Premier d’entre eux, et qui résulte de plus de trente années d’insatisfaction civique, la représentation politique n’est plus en mesure d’assurer un lien transparent entre le peuple, moteur de la souveraineté et les dépositaires de cette dernière. L’abstention est l’indicateur le plus spectaculaire et objectif de cette coupure.
Deuxième enseignement, dont on ne dit jamais assez qu’il révèle un « état des moeurs », pour reprendre la formule de Tocqueville, profondément dégradé, la désinvolture dirigeante qui accompagne ce constat. Les frustrations et ressentiments de toutes ces particules en déshérence du corps social ne trouvent que très peu d’analyses lucides et d’entreprises de compréhension au sein même des élites. Aux yeux de ces dernières, il ne s’agit pas tant de soigner la fièvre que de combattre les malades. Les maux dès lors sont désignés et caractérisés par ceux-là mêmes qui dirigent comme l’expression des « populistes », « complotistes », voire autres factieux. Cette disqualification permanente tient lieu de politique puisque la pensée dominante entend ainsi expliquer qu’elle est la seule légitime, préemptant de la sorte la raison dont elle imagine disposer du monopole et la République dont elle serait, par une étrange substitution, le centre et les limites. Cette confusion-là a tout du symptôme d’une crispation et pourrait à terme prendre tous les traits distinctifs d’une crise de régime.

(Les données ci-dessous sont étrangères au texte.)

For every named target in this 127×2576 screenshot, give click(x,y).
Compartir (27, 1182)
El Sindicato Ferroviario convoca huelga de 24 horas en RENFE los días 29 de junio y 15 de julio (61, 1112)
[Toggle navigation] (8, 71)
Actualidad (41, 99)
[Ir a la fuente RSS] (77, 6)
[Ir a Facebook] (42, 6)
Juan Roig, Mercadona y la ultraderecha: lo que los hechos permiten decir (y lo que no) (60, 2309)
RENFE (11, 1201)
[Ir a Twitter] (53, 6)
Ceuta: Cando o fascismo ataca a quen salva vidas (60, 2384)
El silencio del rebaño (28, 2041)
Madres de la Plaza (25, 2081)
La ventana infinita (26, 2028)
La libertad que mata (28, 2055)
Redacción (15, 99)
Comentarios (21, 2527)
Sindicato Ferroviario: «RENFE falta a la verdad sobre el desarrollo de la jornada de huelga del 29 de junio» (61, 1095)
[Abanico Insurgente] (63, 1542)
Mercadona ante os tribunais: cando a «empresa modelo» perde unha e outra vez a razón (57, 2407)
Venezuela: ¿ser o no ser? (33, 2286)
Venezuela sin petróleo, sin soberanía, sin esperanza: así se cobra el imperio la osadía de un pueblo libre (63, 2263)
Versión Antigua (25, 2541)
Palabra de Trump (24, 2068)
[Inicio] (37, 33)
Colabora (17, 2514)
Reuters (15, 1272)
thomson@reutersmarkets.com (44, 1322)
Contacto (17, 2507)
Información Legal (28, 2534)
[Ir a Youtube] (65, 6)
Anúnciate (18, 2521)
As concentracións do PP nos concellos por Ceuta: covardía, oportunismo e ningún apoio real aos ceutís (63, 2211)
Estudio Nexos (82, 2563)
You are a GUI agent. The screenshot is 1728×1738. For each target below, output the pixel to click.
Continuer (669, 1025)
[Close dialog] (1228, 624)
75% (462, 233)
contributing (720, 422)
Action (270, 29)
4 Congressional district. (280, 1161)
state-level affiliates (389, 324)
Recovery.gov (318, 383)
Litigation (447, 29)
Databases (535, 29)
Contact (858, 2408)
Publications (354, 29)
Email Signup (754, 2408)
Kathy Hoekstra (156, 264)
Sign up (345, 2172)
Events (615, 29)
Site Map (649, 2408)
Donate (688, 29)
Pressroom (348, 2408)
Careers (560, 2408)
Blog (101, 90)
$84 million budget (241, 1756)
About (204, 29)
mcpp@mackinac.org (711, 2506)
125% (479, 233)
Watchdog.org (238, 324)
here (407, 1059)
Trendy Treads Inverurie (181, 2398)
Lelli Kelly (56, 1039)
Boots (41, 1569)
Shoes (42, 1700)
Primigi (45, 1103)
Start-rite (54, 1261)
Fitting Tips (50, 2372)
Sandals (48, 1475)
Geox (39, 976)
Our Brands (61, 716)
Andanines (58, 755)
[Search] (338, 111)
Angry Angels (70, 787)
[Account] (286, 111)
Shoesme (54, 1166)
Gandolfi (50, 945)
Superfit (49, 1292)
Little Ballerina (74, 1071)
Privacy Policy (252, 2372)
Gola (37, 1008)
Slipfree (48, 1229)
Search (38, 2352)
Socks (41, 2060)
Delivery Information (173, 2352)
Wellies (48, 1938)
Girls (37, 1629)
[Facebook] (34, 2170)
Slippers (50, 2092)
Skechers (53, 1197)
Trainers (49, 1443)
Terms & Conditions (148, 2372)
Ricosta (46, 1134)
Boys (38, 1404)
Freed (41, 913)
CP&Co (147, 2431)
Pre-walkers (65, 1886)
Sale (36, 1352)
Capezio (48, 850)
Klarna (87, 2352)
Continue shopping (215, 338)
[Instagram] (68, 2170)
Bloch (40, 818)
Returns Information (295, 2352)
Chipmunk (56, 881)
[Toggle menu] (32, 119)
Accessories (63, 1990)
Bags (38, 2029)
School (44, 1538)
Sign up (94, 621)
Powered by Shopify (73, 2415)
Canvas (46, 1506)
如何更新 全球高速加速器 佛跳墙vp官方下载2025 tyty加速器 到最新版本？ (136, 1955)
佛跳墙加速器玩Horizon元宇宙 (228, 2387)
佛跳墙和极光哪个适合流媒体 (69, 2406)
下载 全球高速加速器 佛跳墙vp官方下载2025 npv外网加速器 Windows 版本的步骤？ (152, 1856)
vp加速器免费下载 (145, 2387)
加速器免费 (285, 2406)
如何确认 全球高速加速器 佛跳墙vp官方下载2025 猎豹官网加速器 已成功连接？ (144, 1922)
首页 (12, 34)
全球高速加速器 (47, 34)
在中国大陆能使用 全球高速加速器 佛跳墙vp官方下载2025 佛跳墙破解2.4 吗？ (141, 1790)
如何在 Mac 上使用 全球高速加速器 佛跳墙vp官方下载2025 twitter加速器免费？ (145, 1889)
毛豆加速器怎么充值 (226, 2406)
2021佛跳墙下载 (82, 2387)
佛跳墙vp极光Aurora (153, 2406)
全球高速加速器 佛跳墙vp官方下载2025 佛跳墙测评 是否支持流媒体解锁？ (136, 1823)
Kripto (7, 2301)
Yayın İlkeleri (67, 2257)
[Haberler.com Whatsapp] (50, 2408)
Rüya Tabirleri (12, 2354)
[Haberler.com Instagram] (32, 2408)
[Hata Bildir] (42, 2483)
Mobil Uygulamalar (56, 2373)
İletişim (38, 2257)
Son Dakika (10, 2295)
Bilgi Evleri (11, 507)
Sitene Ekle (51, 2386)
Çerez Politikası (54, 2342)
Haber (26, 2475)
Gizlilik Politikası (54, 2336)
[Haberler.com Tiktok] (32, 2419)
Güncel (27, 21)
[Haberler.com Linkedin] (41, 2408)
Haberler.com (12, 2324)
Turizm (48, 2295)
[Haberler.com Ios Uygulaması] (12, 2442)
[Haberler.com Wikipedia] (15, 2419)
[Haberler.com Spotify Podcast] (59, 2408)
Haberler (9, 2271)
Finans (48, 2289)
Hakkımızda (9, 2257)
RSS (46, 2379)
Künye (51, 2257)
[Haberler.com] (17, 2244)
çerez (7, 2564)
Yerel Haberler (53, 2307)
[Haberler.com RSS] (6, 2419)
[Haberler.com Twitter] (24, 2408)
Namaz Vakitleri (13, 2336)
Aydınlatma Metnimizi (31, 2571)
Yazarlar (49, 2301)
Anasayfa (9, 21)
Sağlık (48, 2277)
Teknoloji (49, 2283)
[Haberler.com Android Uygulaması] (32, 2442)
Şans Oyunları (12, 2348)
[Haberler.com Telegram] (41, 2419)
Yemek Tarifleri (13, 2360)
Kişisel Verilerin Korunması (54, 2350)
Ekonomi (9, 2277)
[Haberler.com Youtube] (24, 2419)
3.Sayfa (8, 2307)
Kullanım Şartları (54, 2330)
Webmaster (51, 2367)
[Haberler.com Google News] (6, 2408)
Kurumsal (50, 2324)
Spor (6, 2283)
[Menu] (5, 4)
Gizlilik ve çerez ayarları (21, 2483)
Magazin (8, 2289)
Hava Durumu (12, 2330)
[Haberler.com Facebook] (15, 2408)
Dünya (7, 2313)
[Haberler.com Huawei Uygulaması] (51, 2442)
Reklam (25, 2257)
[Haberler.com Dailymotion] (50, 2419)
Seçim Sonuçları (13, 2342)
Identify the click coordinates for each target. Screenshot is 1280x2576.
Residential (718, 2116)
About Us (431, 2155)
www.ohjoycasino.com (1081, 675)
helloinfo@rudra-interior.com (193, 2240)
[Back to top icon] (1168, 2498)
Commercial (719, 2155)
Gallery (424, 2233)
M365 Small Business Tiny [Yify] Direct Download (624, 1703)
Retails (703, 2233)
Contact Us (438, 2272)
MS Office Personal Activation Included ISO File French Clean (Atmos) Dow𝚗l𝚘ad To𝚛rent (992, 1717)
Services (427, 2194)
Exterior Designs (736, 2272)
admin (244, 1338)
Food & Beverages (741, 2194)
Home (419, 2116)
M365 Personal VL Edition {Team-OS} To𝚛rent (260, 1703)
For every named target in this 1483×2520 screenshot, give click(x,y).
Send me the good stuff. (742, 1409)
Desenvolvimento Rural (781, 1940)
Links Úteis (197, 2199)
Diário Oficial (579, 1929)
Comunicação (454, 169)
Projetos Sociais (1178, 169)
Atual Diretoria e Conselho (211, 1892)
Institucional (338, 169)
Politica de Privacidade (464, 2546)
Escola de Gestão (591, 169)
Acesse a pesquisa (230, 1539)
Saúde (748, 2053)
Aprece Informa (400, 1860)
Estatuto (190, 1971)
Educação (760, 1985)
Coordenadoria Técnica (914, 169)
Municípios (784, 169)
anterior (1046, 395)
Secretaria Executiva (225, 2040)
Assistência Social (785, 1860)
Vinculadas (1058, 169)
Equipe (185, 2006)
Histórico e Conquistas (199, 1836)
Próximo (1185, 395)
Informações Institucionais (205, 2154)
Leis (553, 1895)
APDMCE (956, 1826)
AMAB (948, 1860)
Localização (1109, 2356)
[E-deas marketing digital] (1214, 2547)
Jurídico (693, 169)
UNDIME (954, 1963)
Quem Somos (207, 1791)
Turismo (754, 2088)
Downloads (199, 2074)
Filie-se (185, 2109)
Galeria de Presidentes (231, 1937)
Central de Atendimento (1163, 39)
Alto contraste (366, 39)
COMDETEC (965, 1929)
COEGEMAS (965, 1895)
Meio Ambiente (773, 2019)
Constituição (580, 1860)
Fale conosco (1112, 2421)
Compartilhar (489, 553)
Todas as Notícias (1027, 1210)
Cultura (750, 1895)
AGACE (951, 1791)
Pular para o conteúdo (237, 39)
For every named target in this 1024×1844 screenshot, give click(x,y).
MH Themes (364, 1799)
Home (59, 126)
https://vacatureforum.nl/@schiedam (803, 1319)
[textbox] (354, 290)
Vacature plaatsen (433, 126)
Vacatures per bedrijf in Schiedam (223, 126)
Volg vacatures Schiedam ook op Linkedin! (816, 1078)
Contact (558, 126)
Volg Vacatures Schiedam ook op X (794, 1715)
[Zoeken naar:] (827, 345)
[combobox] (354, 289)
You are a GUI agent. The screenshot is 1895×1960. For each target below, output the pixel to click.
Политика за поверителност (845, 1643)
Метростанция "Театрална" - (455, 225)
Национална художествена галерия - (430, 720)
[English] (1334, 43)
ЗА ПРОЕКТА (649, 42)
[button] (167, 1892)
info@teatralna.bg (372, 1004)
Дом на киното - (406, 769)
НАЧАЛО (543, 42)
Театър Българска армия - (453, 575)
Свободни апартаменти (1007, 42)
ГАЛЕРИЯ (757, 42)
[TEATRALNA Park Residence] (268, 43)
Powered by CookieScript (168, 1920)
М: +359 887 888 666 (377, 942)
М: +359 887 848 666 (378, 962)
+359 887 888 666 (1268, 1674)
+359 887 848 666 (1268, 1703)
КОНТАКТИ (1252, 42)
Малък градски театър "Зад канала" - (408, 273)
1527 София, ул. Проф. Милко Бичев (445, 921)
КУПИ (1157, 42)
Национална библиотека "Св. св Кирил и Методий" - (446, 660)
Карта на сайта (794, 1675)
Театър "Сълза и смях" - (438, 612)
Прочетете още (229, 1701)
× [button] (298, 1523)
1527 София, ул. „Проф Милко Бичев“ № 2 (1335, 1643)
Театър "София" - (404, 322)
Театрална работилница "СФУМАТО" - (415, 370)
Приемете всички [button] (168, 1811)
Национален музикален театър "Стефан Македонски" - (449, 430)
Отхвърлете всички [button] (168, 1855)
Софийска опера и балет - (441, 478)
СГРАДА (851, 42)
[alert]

Et c’est là le troisième élément, le plus inquiétant de ce que nous traversons : la délégitimation qui arme les pratiques et les réflexes des gouvernants à l’encontre de gouvernés en voie de désaffiliation dit surtout l’ossification d’un comportement aveugle à la tectonique socio-politique. Tout se passe comme si tout ou partie des élites se refermaient sur elles-mêmes, emportées par un mouvement de sécession et une oligarchisation constante et cynique de leur mode de gouvernement. Ne se sentant plus comptables du peuple, elles s’en distancient comme s’il était une menace, alors qu’il est la source de toute chose. À terme c’est l’équilibre de nos institutions démocratiques qui pourrait être en jeu.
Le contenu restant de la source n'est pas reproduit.